Meenu was a very rich orphan. She had a cousin who is of very bad character with all sorts of bad habits. He insists Meenu to marry him by pretending that he loves her more than his life. The aunt plots a plan to marry off her son to Meenu so that her property shall be inherited by her son, but Meenu refuses his proposal. She mixes sleeping pills in Meenu's milk and Meenu goes into a deep sleep. As per the plan, Meenu is raped by her cousin. When she awakes without clothes and knows the truth, she kills her aunt and escapes from her home and her cousin. She kept quiet when Babu was blamed, because she wanted to escape from her cousin by marrying a gentle man like Babu. Father is shocked to hear this and rushes to reveal the truth to everyone. But Meenu stops him that it is unethical as per Christian norms to reveal the truth heard in the confession box, which is supposed to be confidential. She also implies as per the will, all her property belongs to her child and after her child is born, she would hand over the will and child to Babu and go away from him. Father understands the meaning of the decision and tries to stop her in all means.

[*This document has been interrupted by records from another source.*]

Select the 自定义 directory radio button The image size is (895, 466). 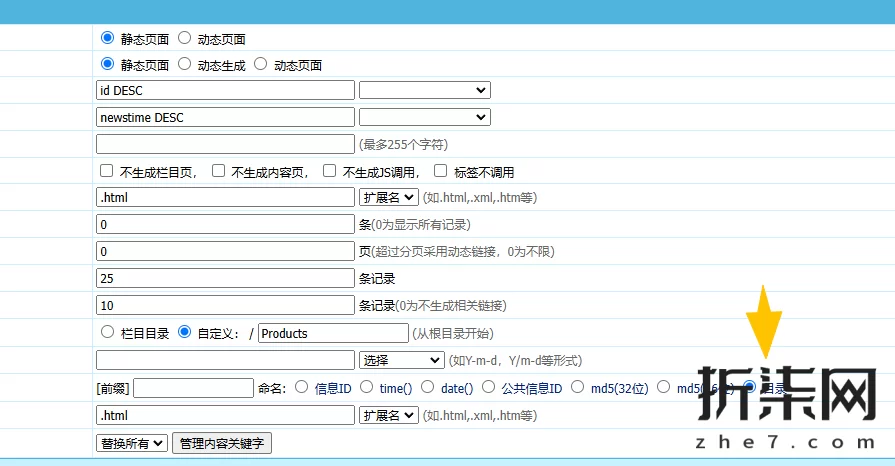184,332
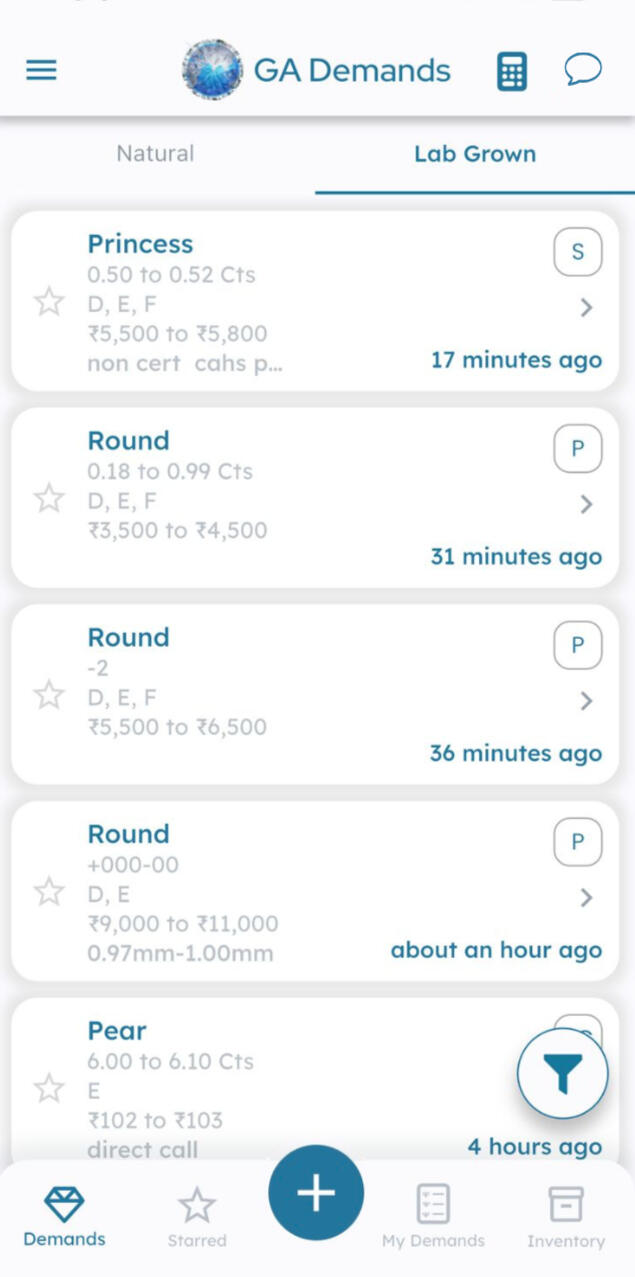Tap the P badge on the 0.18 to 0.99 Cts demand
Image resolution: width=635 pixels, height=1277 pixels.
577,449
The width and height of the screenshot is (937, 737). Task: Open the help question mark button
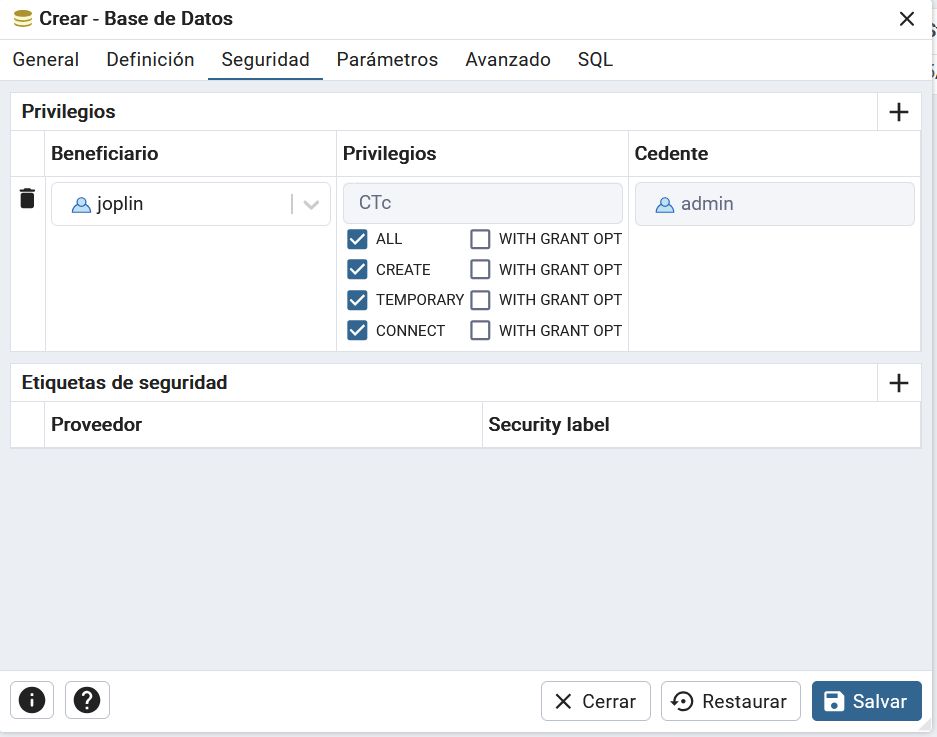pos(87,701)
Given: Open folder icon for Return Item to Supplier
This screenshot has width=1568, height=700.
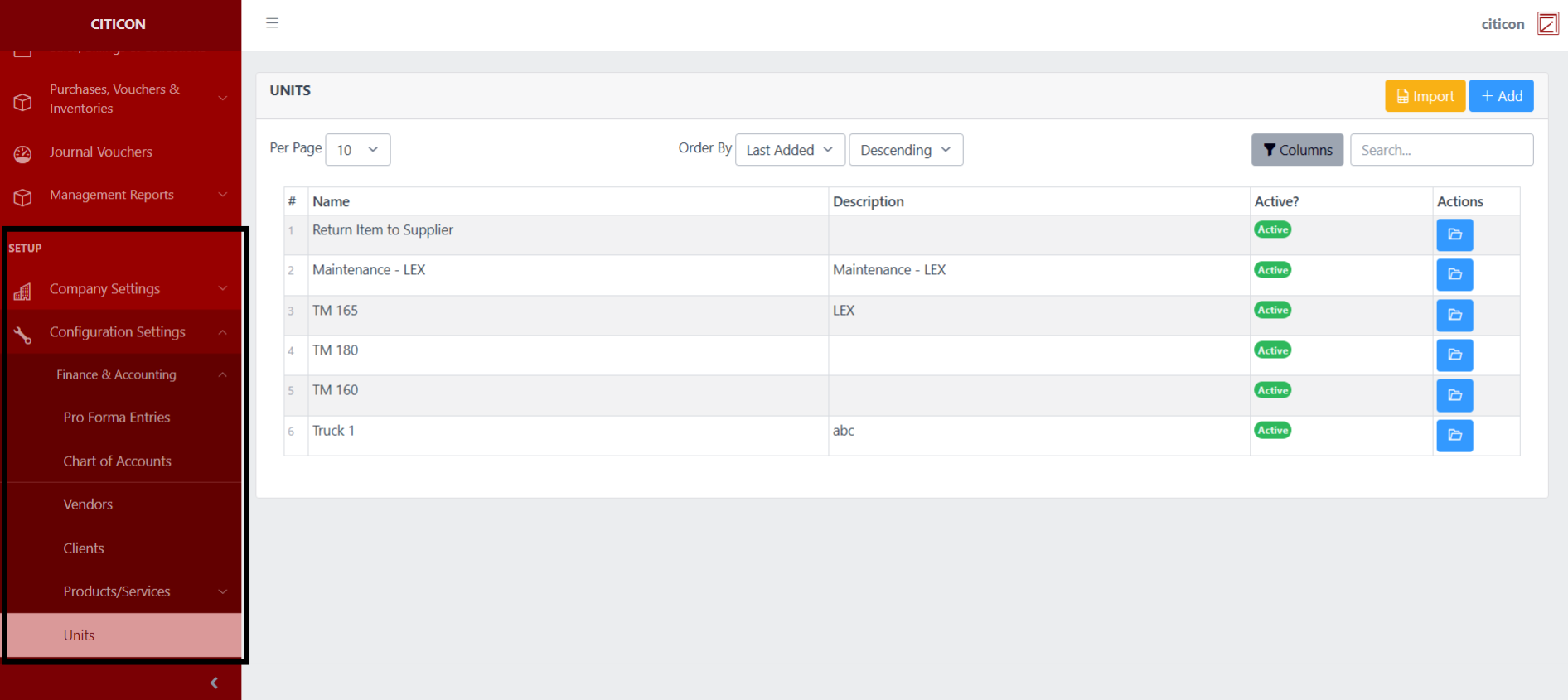Looking at the screenshot, I should [1454, 235].
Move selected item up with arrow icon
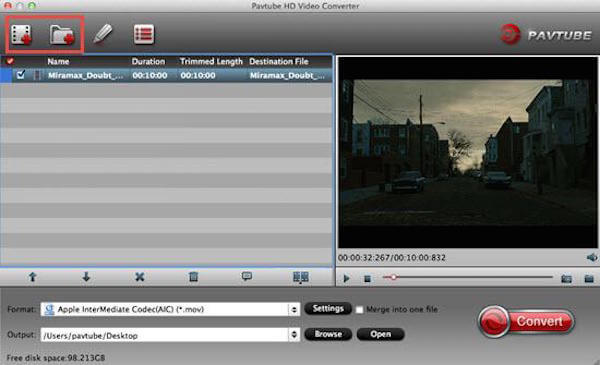Image resolution: width=600 pixels, height=365 pixels. (x=33, y=277)
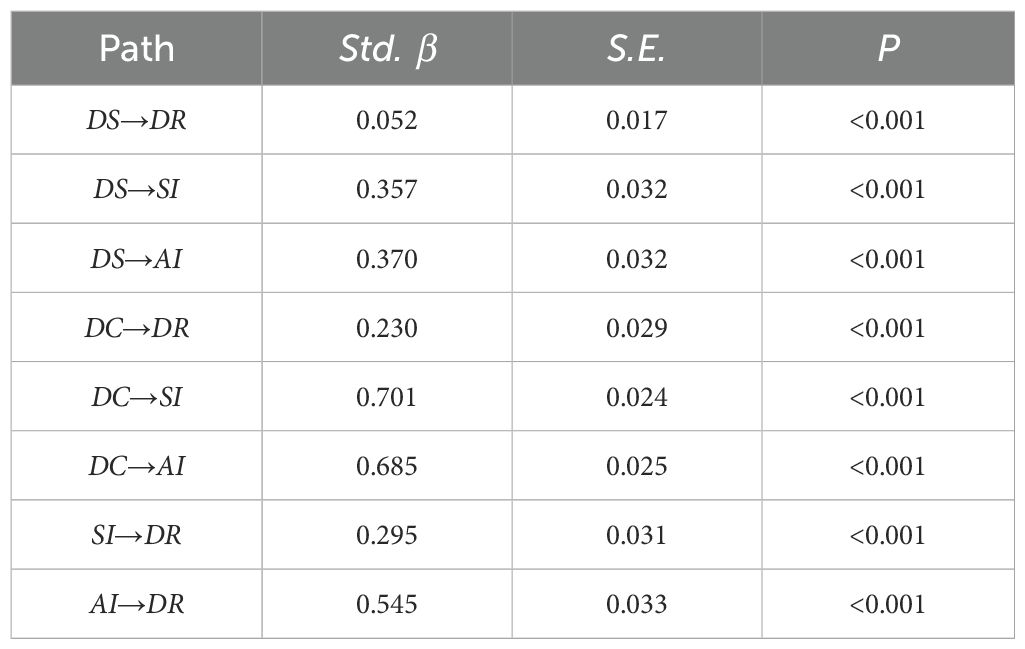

Meenu continues to act as a mental case to everyone. Babu's mother takes Meenu with her and lives in the staff quarters house of Babu inside the hospital. Meanwhile, Meenu's cousin succeeds in his search for Meenu and he comes to meet her, but Meenu hides from him. Finally Meenu is admitted in the hospital for the childbirth. She reveals the truth to Babu as she fears she might not return after the caesarian. Meenu gives birth to a boy safely. Her cousin chases her to take Meenu and his child along with him and reveals that he is the father of the child and Meenu is an accused for a murder to Babu's mother. But Meenu explains the evil thing which he did for Meenu to her mother-in-law. This makes Babu's mother understand Meenu's position and she supports her. Meenu's cousin deliberately takes Meenu and the child with him and Babu stops him. Babu explains that he cannot claim the child as his, as Meenu will be against him and also Meenu cannot be accused for murder since he himself closed the file as an accident. After a lot of struggle, the cousin is shot to dead by one of the mental patients. Meenu unites with Babu and his mother along with her child. They move back to Meenu's own place to a life of riches.

== Soundtrack ==

The music was composed by K. Bhagyaraj, with lyrics written by Vaali and Vairamuthu. For the dubbed Telugu version Chilipi Pellam, all lyrics were written by Rajasri.

Tamil track listing
| No. | Title | Lyrics | Singer(s) | Length |
|---|---|---|---|---|
| 1. | "Ellorume Loosungathaan" | Vairamuthu | K. Bhagyaraj and chorus | 3:43 |
| 2. | "En Kannukkoru Nilavaa" | Vaali | S. P. Balasubrahmanyam, S. Janaki and chorus | 4:29 |
| 3. | "Enna Figure" | Vaali | S. P. Balasubrahmanyam and chorus | 4:16 |
| 4. | "Odappakkam Oru Kuruvi" | Vaali | S. P. Balasubrahmanyam and K. S. Chithra | 4:18 |
| 5. | "Oru Moonam Pirai" | Vaali | S. P. Balasubrahmanyam and Vani Jairam | 4:24 |
| 6. | "Thaana Thalaiyaadunda" | Vaali | S. Janaki and chorus | 5:16 |

Telugu track listing
| No. | Title | Singer(s) | Length |
|---|---|---|---|
| 1. | "Chilipiga Gorinka" | Mano, K. S. Chithra | 4:24 |
| 2. | "Emi Figure" | Mano | 4:23 |
| 3. | "Neekantikoka Velugai" | Mano, S. Janaki | 4:36 |
| 4. | "Ea Lokame Pichollura" | Mano, S. Janaki | 4:10 |
| 5. | "Thalale Vestarule" | S. Janaki | 5:25 |
| Total length: |  |  | 23:00 |

==Reception==
P. S. S. of Kalki wrote it is a different story, adding that the suspense of the film was preserved perfectly, and the screenplay uninterrupted. Bhanupriya won the Tamil Nadu State Film Award Special Prize, the Filmfare Award for Best Actress – Tamil, and the Cinema Express Award for Best Actress – Tamil.